For those of you who accept credit cards at your business – Split funding, or a merchant cash advance, is a construction business loan based on a purchase of your future credit card sales at a discount.

Payments are collected at a set percentage of your credit card sales, which is nice because that means when business is down– so are your payments. And when there is no business– no percentage.

For that reason, this method really helps during a particularly volatile market or rough patch in your construction business.

Term Loans

Our fourth construction business loan option, term loans have a set repayment schedule and interest rate and mature between 1 to 10 years depending on the term of the loan.

However, keep in mind that this type of loan requires financial statements as well as 2 years of business history and one filed tax return.

Business Lines of Credit

A business line of credit is a rotating line of credit which you can dip into whenever the business needs it most.

Similar to a credit card, so long as you pay off your balance you can continue to use that line of credit continuously. Interest is then only paid off the amount that is used.

Asset-based Lending

Lastly, with asset-based lending, the assets of a business, such as inventory, accounts receivable, and other balance-sheet assets are used as collateral.

Plus, because this financing type is secured with collateral, interest rates tend to be low. Having applicable collateral also makes an asset-based loan easier to obtain.

What do I need to obtain a construction business loan?

Although alternative lender’s guidelines are not as strict as traditional bank and lending institution guidelines, they still take your credit score– and several other factors– into consideration when determining your eligibility.

For that reason, it’s important to know what those critical factors are so you can put yourself in the best position to be presented with an approval.

These are the “4 C’s of obtaining a business loan”:

Collateral

Typically, collateral comes in the form of property or liquid assets which are offered as a form of insurance in case you ever can’t pay the loan back. This is what people have come to be used to with bank loans, which are secured due to that collateral. Banks generally require collateral for construction business loans so be prepared.

However, alternative lenders are unsecured, meaning alternative lenders don’t typically take collateral as security for the loan.
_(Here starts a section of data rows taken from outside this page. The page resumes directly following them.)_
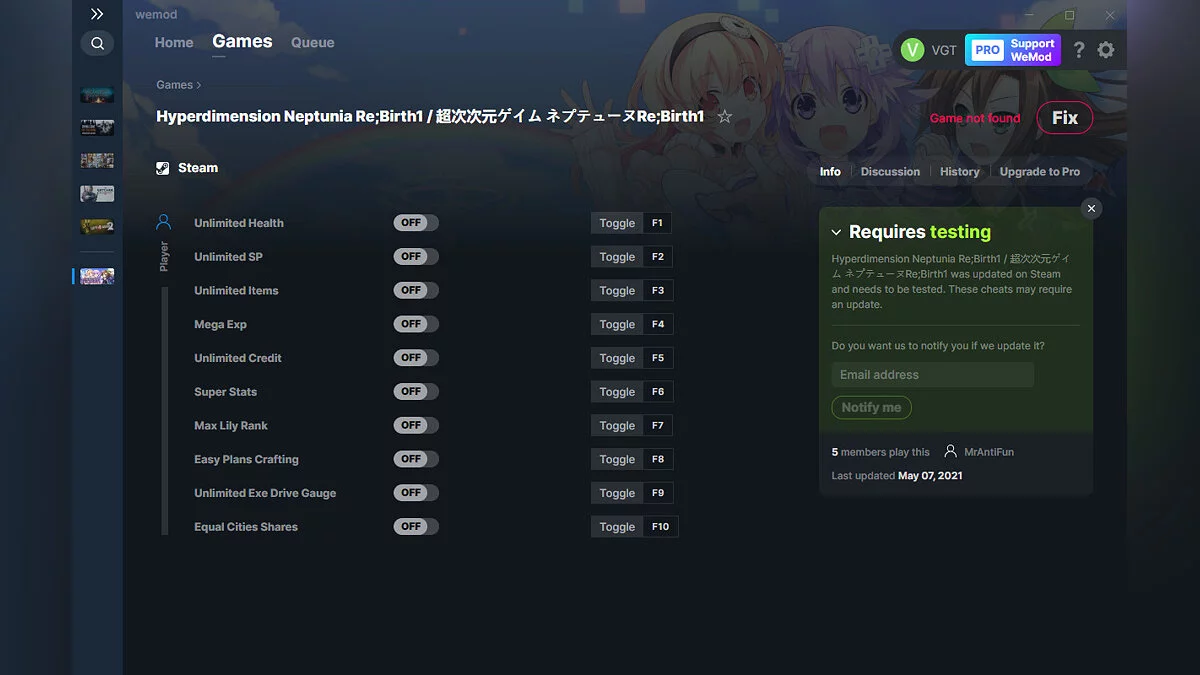Open search with the magnifying glass icon

point(97,43)
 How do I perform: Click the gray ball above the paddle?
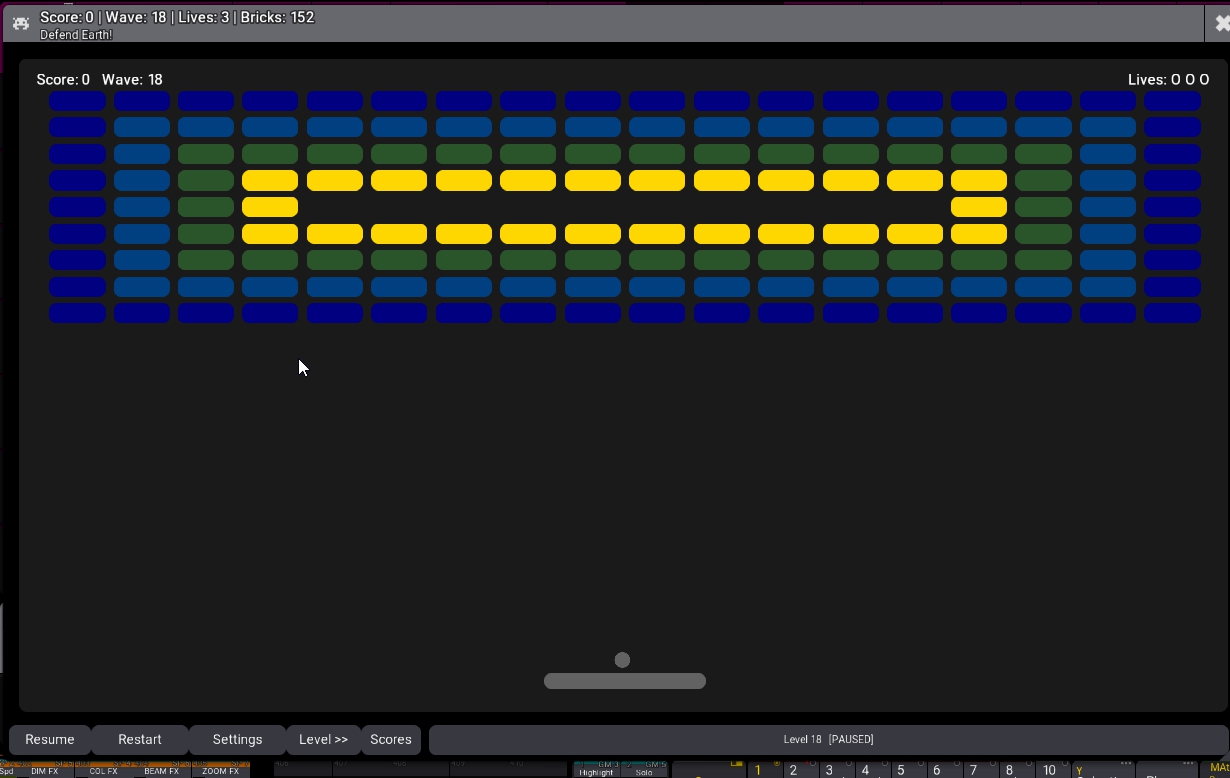pos(622,660)
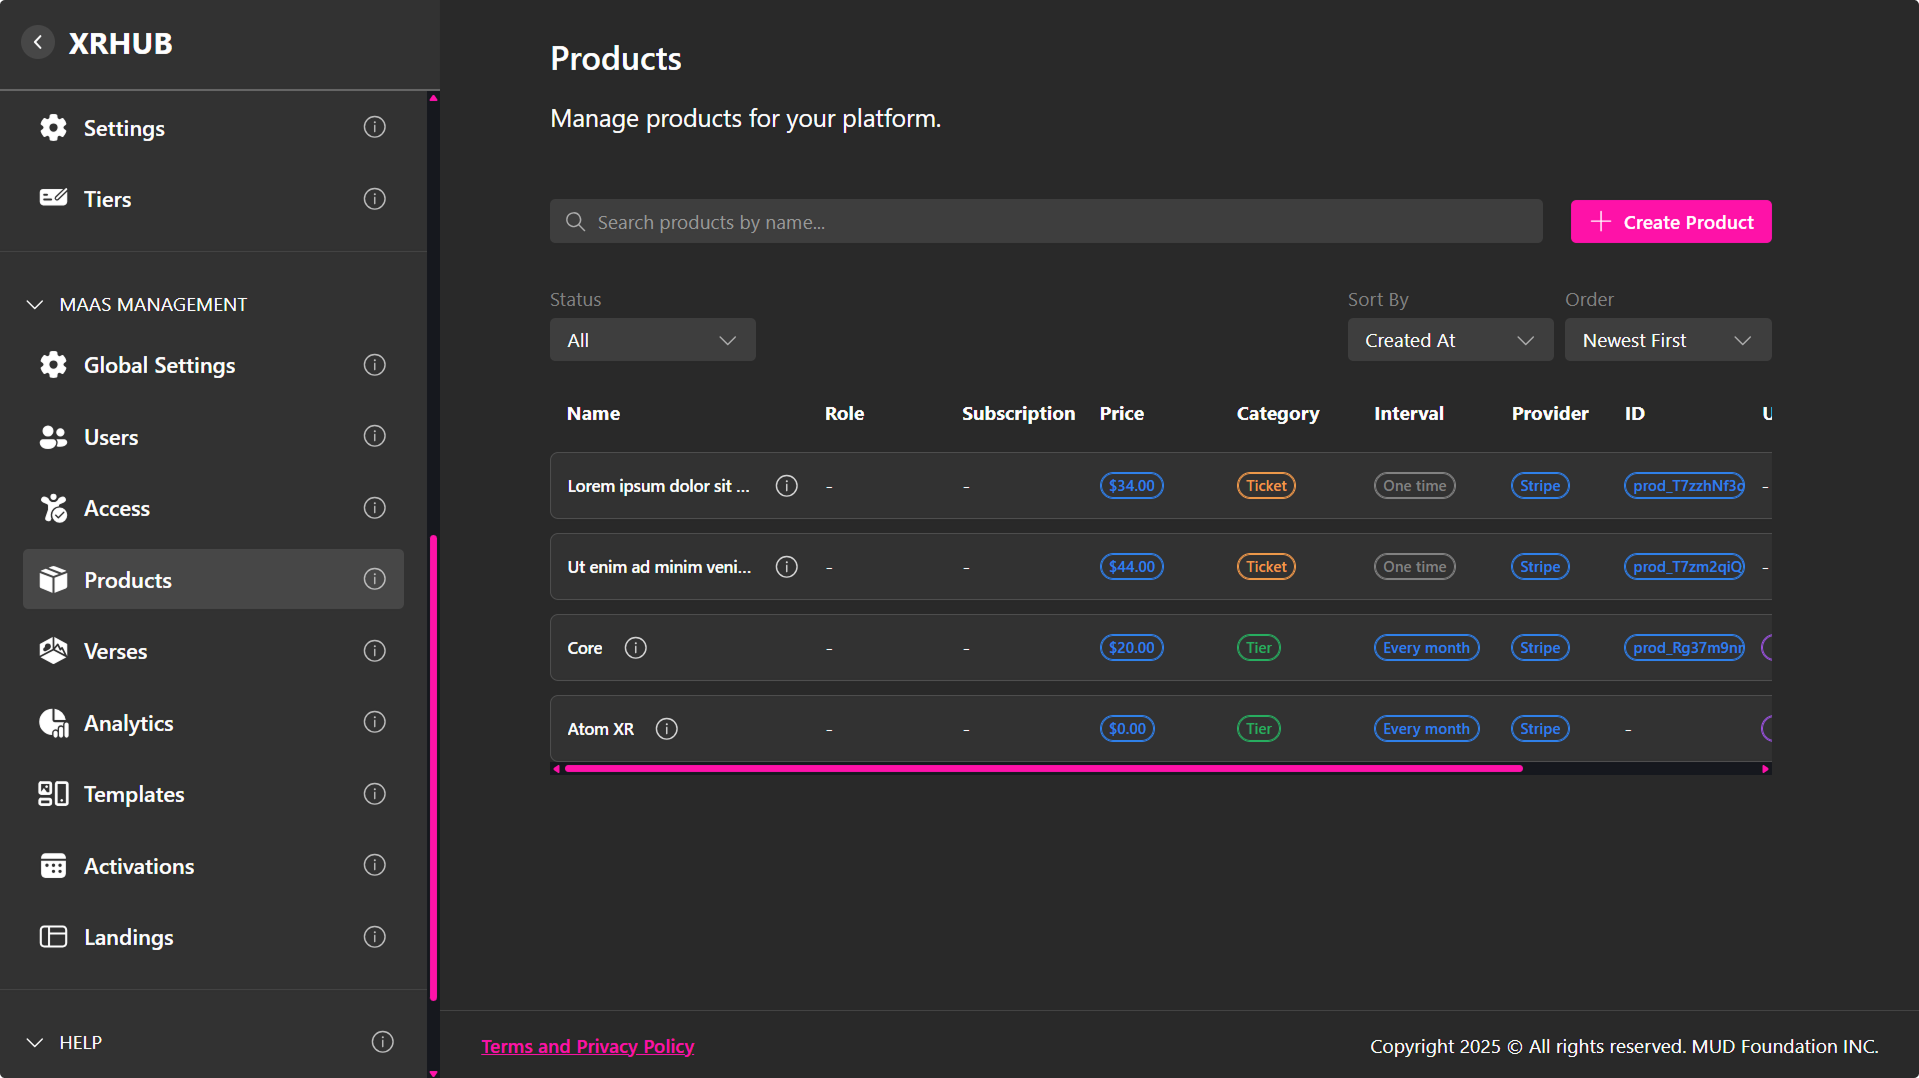Screen dimensions: 1919x1078
Task: Click the Templates layout icon
Action: [x=53, y=794]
Most Fintech, or alternative lending, products are only collateralized by your receivables and limited to business-related collateral, not personal.

Cash flow

The second ‘C’, cash flow is a critically important factor when applying for a loan.
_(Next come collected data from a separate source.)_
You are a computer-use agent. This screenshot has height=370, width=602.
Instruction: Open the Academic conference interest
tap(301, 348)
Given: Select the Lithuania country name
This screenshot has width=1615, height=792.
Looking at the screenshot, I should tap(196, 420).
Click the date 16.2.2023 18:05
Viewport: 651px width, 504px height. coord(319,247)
Lenders like to see a healthy average ledger balance in the business account. And, if there are many returned or insufficient items in the account, lenders will often be reluctant to extend credit.

Capacity

Capacity refers to a track record of being able (or not) to make the revenue needed to pay back your loans.

This can be in the form of copies of contract invoices or a copy of your accounts receivable report.

Character

Lastly, the final ‘C’ character is determined by taking a look at the borrower’s personal credit history.

Some of the factors taken into account here are your total debt, delinquent accounts, available credit, and whether you’re making payments on time.

Keep in mind that even if you don’t satisfy each of the above factors, there are several other factors which alternative lenders take into consideration during the approval process.

But this is just one of the many benefits of alternative lending.

Why alternative lending?

In recent years, the way that banks lend money has changed.

It’s now far harder to obtain construction business loans or any type of loans for construction companies than it ever was before and the application and approval process is tedious and time wasting.

However, now alternative lenders have afforded business owners and contractors the chance to get the funding their business needs without having to jump through insane (and, frankly, outdated) hoops to get it.

Alternative lenders us more sophisticated algorithms for deciding the health of your business, taking into account much more than just your credit score (so don’t worry if you don’t have stellar credit), making it easier than ever to get the funding your construction business needs.

But the benefits of alternative lending don’t stop there:

  • There’s often no personal collateral or guarantee required
  • Minimum paperwork
  • Poor credit accepted
  • Repayment terms are flexible
  • Fast processing
  • No application fees
  • Builds your business credit
  • Funding in as little as 2 business days
  •  

How to obtain construction business loans

Ultimately, it’s up to you to do your research and find out what your best options are.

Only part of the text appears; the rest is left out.